Tuesday 3 May 2011

Two years on: Cycling and the Credit Crunch 2011

Over two years ago I wrote a piece and the impact of the liquidity crisis on cycle. Here is the follow up.

It's not the credit crunch that's killing the sport.

I said, two years ago, that the "credit crunch" would be good for cycling, my reasoning being that it is a very cheap and effective form of marketing. This seems only to have applied to the top tier. The top tier is very much a closed doors situation; there are at least another 800-1000 riders in the world that merit decent pay and professional conditions.

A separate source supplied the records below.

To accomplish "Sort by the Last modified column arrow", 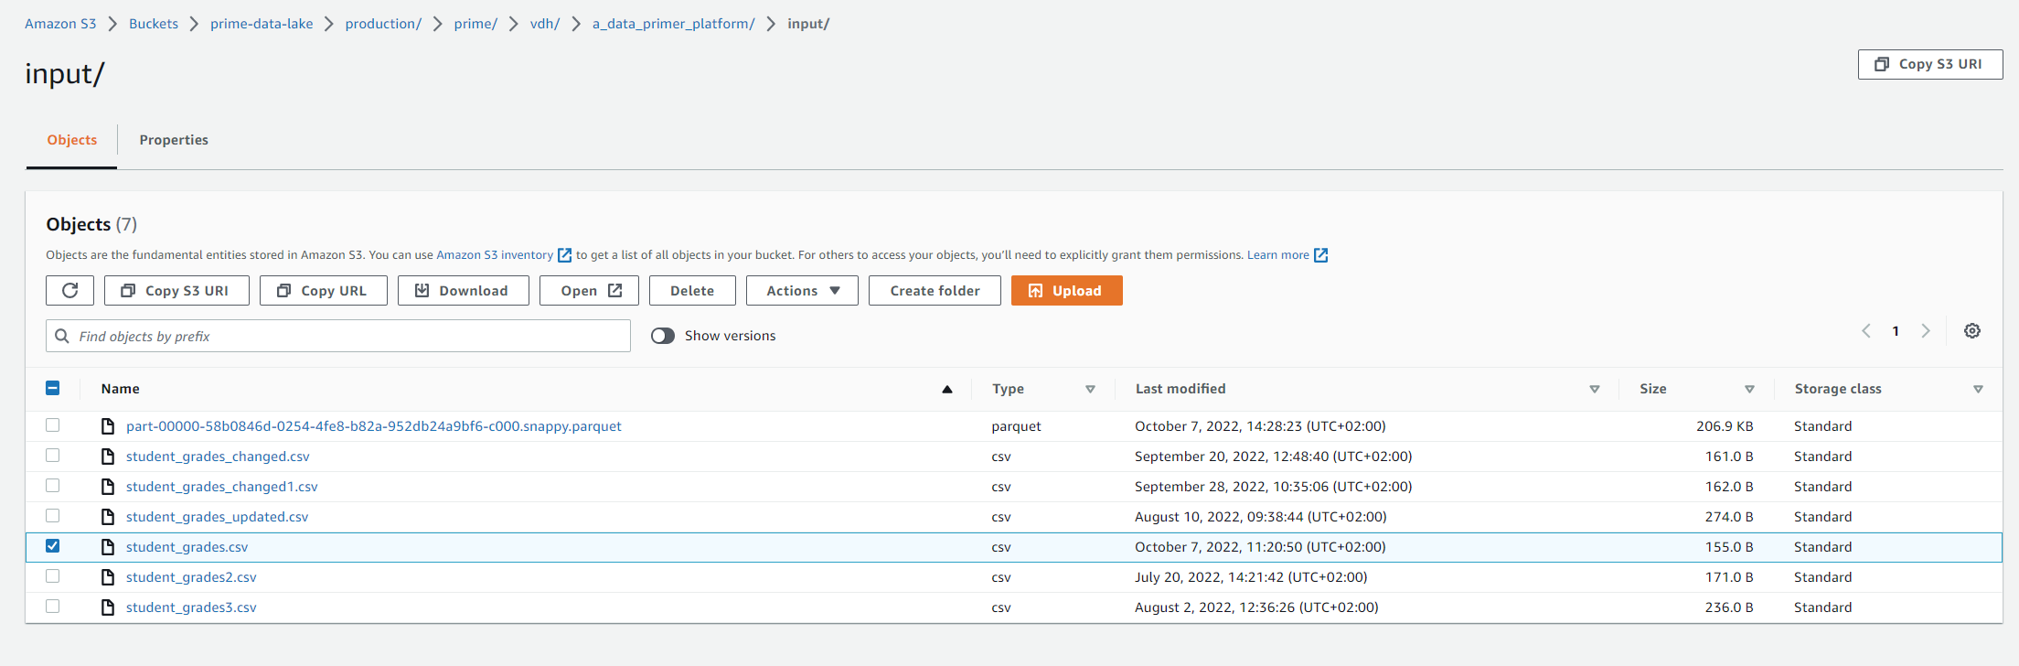I will point(1594,390).
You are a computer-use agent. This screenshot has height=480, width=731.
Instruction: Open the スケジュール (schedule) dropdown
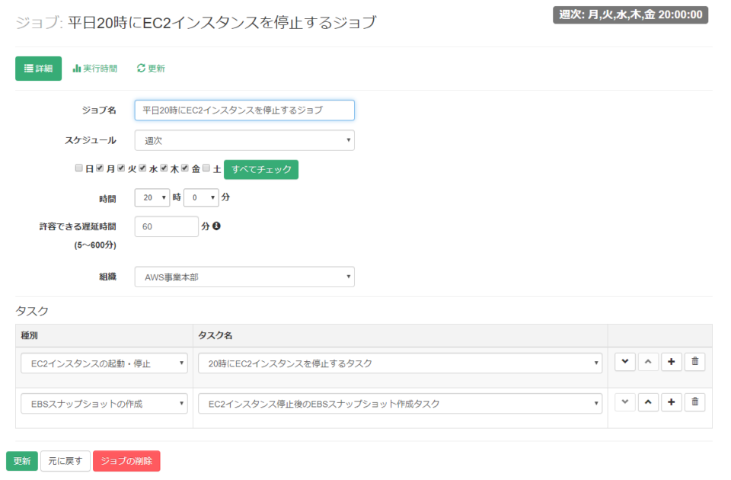click(244, 140)
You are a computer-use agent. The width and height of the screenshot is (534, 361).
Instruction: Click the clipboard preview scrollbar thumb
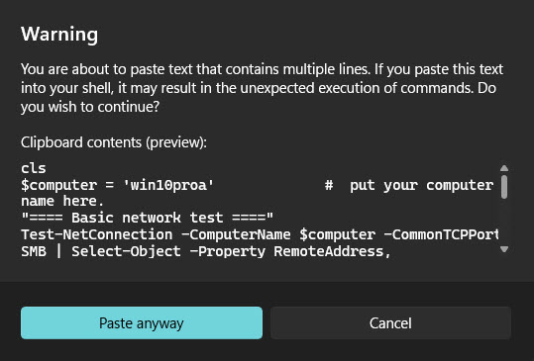click(x=504, y=187)
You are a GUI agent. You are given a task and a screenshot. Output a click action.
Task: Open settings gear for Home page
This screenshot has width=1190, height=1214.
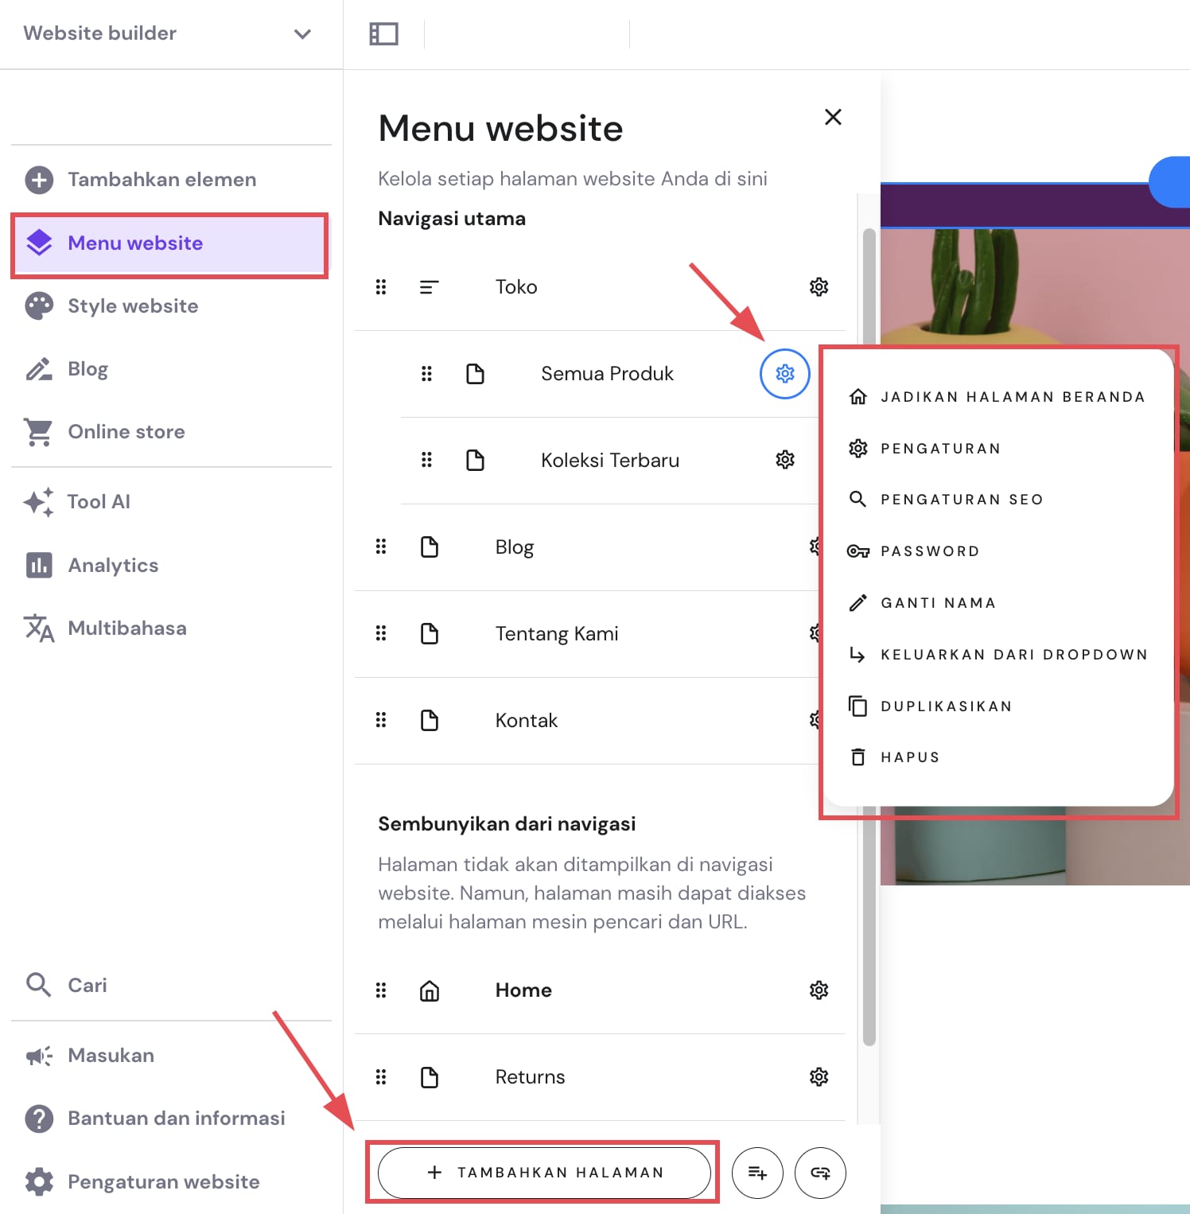(x=819, y=990)
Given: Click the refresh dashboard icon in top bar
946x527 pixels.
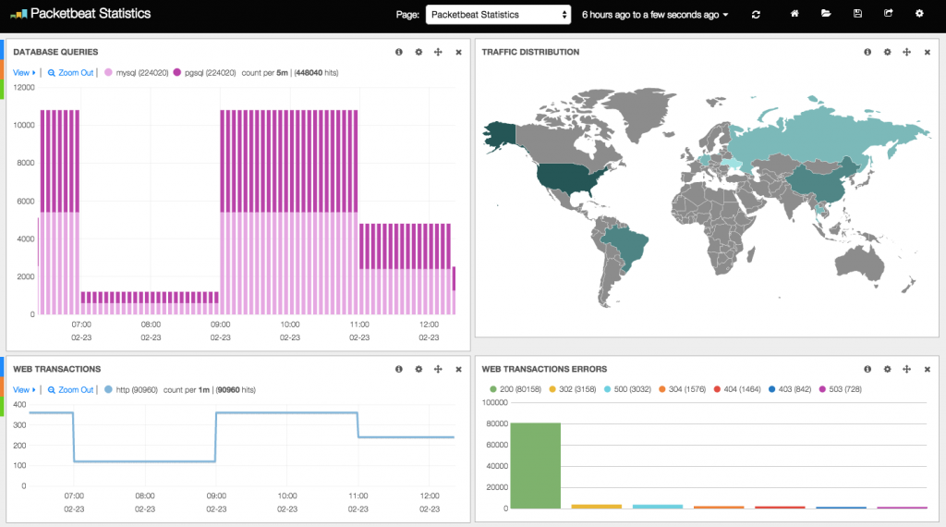Looking at the screenshot, I should [x=756, y=15].
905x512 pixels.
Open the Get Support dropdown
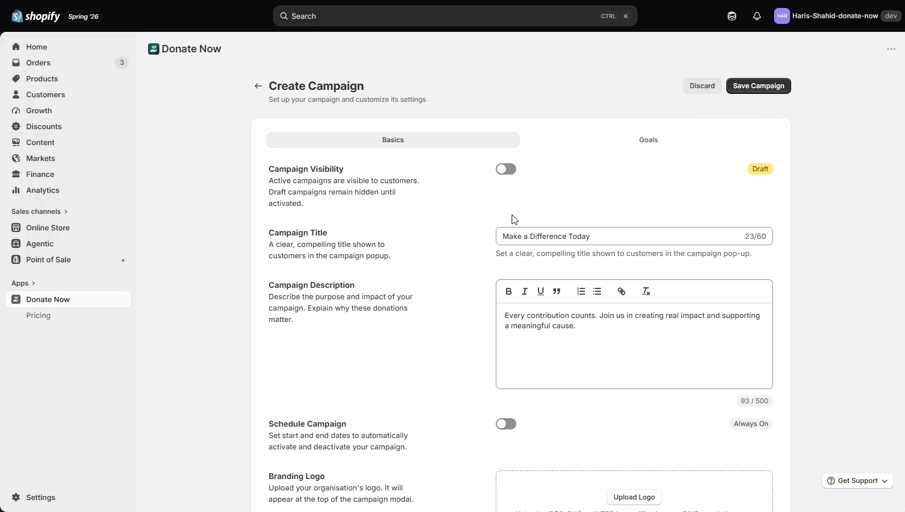[x=858, y=481]
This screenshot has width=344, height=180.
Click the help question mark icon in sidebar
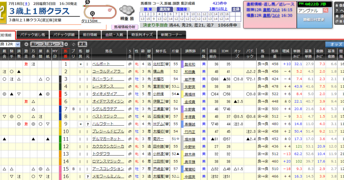coord(337,10)
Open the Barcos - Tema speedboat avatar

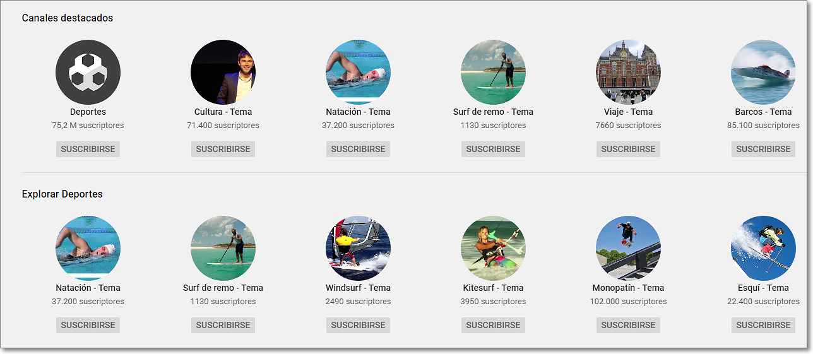(763, 72)
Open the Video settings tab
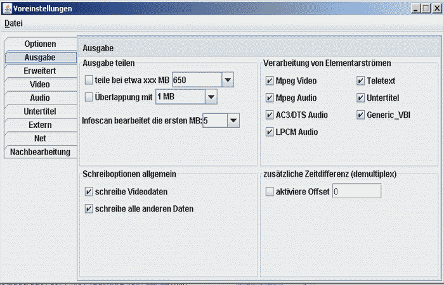The height and width of the screenshot is (285, 444). pos(40,84)
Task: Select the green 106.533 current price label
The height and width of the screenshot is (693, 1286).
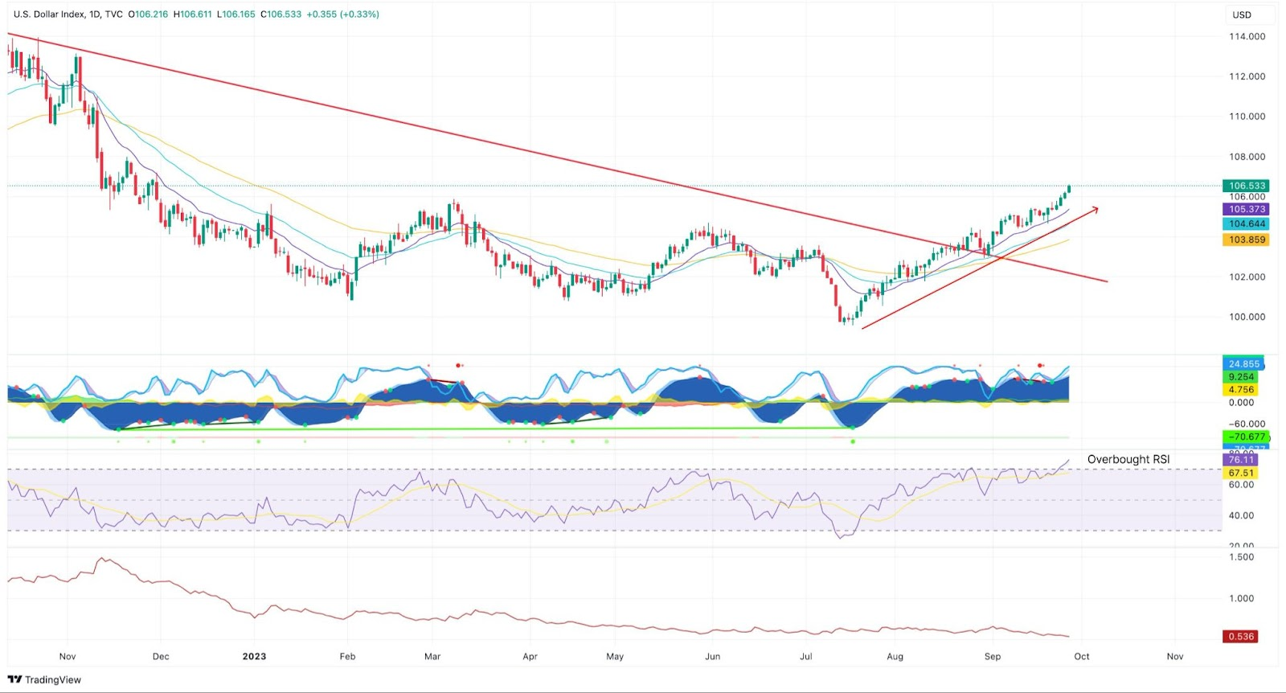Action: [x=1246, y=186]
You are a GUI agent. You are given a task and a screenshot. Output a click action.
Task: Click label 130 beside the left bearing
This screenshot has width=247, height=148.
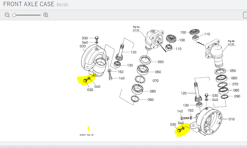[x=130, y=65]
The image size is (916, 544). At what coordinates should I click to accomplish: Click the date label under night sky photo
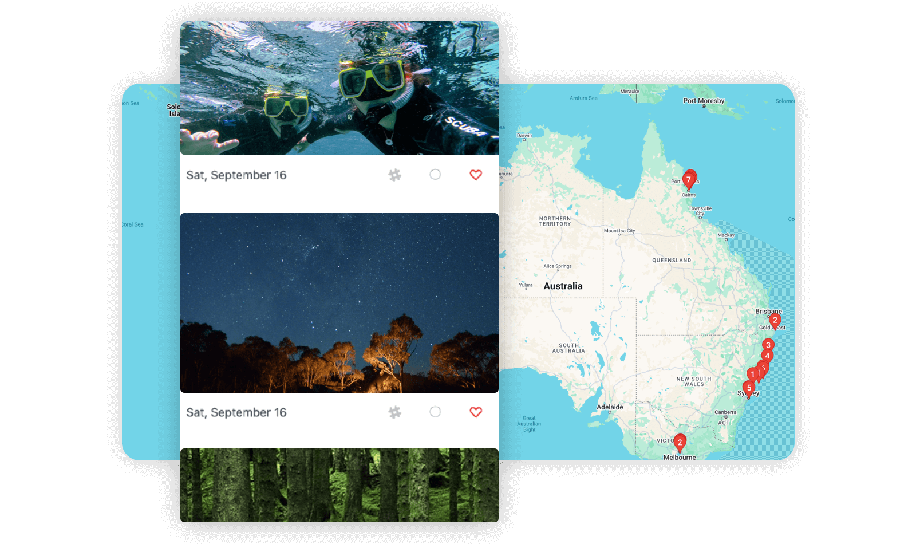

If we observe recent events surrounding Geox/TMC and the "Pegasus" Australian cycling project, we can see that merit and pure competition has no place in the top tier. Soon after the Pegasus project flopped came GreenEdge. A project with all the cunhas*...

If there is money, let there be more teams. Of course only 20 or so teams can take part in the snore fest that is the Tour de France, but if there is a lack of big events, make more big event instead of ridiculing project like the Tour of America. The sport as a whole would grow. Look at motor sport FAI control WRC, F1, Touring Cars, etc...  All valuable franchises.

I adressed the "World Tour" above. Now my little team: We do battle with the best and we earn the equivalent of a house cleaner or gardener. Is it fair? No, it's a bitch. As I said two years ago "Cycling mirrors society" what we are seing is the rich getting richer and the poor getting poorer. It has got nearly imposible to cycle professionally here.

We need people who love cycling but are not cyclist or athletes to help run the sport.

*Cunhas is a Portuguese word meaning "in-laws" and is used as an expression when someone gains position through someone they know.